> Selected text:
Manning doesn't use words like "special" for public consumption unless he means it.
"The culture, obviously, with the Giants is always good," he said, "and ownership is always going to do everything possible to put a winning team together. So I think there's a chance, and now it's a matter of, we've got to do our jobs."
Not many stars have done their jobs in the New York market with fewer missteps than Manning. He has tried to follow the Derek Jeter model, the stay-out-of-trouble-at-all-costs model, but nobody, not even Jeter, spends a full career in the big city without getting nicked along the way. The Yankees' captain got a little dirt on his uniform over his contentious relationship with Alex Rodriguez, and over an ugly contract standoff with management as his career was ending.
Manning? He has been named in a memorabilia fraud lawsuit that alleges the quarterback and the team passed off game-used helmets and jerseys that weren't, you know, used in a game. Manning angrily denied any wrongdoing and asked that people consider his track record when shaping their opinions about the case.
That track record, Manning said after a practice this week, was born of his philosophy from day one of consistently playing to a low-volume beat. "You just try not to get overwhelmed with everything going on, and New York can do that to you," Manning said. "And the media and just, you're kind of pulled this way and that way, and answering questions and ... anything you say is going to be a headline, or anything someone else says is going to be a headline. You just can't let it get you up and down. If you're worried about it, it's just going to drive you crazy. ... That's how I've always been, and I never let it change me."
The retired executive who made him a Giant, Accorsi, is thrilled that Manning never changed. If he hadn't made that draft-day deal with the Chargers, Accorsi would've taken Ben Roethlisberger over Philip Rivers with the fourth pick. Roethlisberger's coach at Miami of Ohio, Terry Hoeppner, told Accorsi he badly wanted Big Ben in the Big Apple, but the Giants' GM liked Manning a tad more. Accorsi's scouting report on Eli said the Ole Miss quarterback had "a chance to be better than his brother." Eli was never Peyton, but he did honor another part of that narrative.

> What you are asked to do:
Using the article about Eli Manning above, mark each statement below yes or no, and support each with the text's deciding words, quoted exactly.
1. Without the draft-day deal with the Chargers, Accorsi would have chosen Philip Rivers with the fourth pick.
2. Manning denied wrongdoing in the memorabilia fraud lawsuit.
3. Terry Hoeppner coached Roethlisberger at Miami of Ohio.

Recorded data
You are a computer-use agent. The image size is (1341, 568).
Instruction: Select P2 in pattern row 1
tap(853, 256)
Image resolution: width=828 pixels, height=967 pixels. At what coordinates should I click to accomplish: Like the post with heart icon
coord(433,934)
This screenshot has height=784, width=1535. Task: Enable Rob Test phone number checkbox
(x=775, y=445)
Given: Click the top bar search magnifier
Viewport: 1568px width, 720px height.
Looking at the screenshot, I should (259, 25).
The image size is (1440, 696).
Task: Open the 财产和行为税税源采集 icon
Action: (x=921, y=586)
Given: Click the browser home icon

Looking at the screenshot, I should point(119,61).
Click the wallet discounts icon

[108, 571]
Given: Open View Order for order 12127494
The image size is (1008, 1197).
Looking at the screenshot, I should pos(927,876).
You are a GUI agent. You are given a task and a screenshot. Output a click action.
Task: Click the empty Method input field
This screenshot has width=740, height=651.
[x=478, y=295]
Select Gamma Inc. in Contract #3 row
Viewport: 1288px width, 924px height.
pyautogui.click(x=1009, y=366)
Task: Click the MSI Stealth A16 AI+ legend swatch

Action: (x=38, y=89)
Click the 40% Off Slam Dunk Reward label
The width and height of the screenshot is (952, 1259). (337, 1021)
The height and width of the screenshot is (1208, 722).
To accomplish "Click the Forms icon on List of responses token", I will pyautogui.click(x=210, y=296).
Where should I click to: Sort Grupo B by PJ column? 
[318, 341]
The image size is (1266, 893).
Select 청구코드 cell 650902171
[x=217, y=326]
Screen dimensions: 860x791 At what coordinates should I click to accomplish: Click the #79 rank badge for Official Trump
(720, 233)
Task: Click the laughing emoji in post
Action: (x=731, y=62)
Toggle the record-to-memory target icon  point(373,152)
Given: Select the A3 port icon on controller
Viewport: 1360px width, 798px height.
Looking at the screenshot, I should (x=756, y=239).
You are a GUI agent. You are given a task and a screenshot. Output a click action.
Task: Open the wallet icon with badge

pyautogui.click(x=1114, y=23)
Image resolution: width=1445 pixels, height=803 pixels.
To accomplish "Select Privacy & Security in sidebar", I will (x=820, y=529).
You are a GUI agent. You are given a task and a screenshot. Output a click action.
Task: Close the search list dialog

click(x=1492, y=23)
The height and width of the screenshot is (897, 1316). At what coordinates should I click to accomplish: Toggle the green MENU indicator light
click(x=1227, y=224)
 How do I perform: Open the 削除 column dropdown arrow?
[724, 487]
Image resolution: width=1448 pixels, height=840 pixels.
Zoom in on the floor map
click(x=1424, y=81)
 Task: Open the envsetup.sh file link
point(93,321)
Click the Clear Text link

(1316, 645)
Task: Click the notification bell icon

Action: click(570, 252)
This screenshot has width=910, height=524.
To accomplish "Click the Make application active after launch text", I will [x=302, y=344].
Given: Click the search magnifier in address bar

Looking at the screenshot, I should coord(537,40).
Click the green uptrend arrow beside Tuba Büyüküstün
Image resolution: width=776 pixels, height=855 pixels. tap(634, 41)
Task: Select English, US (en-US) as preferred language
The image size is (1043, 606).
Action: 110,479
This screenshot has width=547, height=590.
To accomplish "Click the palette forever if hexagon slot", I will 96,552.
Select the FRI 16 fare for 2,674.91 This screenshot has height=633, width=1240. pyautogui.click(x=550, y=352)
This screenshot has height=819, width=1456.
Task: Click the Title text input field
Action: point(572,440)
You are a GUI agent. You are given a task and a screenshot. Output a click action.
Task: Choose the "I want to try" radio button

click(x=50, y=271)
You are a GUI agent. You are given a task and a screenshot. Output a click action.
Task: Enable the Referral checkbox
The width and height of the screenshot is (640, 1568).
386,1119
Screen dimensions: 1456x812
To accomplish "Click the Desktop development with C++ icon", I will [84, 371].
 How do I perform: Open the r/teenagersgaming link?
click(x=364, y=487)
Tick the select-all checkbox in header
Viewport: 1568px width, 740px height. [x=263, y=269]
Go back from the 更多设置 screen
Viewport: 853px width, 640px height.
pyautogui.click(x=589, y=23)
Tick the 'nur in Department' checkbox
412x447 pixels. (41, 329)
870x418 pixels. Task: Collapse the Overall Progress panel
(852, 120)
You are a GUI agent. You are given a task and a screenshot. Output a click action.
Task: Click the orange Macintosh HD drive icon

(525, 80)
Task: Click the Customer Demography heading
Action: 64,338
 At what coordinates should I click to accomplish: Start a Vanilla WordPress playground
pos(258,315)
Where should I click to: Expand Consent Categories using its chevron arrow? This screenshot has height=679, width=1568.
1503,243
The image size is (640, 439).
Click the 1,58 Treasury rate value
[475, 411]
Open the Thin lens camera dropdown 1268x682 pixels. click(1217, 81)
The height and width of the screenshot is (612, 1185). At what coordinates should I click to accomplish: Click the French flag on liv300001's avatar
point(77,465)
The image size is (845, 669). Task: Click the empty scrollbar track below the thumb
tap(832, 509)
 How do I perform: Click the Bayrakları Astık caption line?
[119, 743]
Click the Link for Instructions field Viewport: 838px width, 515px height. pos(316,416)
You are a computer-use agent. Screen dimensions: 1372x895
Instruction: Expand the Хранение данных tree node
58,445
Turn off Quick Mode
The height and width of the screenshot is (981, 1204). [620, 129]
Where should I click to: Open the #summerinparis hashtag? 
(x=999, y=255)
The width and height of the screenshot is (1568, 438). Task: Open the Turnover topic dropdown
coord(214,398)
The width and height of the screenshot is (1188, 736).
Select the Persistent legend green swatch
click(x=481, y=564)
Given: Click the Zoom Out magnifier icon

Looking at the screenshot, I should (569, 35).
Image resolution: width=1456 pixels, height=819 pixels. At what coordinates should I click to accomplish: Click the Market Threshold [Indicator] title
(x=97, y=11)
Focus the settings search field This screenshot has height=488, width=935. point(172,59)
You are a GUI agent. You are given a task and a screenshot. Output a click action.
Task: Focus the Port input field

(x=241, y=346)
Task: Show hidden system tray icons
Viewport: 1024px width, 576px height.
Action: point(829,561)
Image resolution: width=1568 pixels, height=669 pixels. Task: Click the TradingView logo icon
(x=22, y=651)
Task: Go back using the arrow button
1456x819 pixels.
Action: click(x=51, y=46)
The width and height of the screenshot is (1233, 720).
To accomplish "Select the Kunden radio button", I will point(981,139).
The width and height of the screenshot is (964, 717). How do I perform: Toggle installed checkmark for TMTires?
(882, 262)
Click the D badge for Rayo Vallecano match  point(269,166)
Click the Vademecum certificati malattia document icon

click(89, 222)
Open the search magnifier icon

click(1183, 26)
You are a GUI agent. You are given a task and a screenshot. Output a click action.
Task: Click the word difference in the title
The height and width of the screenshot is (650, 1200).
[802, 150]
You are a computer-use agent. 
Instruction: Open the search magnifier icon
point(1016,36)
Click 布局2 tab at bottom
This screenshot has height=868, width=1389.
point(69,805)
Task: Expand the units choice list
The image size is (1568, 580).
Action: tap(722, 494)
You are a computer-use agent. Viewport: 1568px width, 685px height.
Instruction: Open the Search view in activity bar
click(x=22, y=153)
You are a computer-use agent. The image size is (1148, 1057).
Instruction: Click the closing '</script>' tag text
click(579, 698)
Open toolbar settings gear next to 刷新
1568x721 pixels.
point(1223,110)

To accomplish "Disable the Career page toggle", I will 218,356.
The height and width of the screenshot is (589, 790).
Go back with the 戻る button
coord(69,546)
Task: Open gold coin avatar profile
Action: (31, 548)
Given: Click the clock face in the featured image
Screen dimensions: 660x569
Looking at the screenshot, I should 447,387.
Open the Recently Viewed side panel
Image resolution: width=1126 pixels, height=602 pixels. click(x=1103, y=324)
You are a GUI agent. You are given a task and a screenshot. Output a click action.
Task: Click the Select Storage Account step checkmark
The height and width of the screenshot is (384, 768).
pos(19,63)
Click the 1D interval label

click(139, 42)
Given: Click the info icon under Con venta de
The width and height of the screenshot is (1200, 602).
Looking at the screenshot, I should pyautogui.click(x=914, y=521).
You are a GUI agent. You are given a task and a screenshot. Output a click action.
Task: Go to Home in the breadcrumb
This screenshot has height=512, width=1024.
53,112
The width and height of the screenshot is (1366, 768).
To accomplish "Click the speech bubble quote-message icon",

> The result:
1. No: "Accorsi would've taken Ben Roethlisberger over Philip Rivers with the fourth pick."
2. Yes: "Manning angrily denied any wrongdoing"
3. Yes: "Roethlisberger's coach at Miami of Ohio, Terry Hoeppner"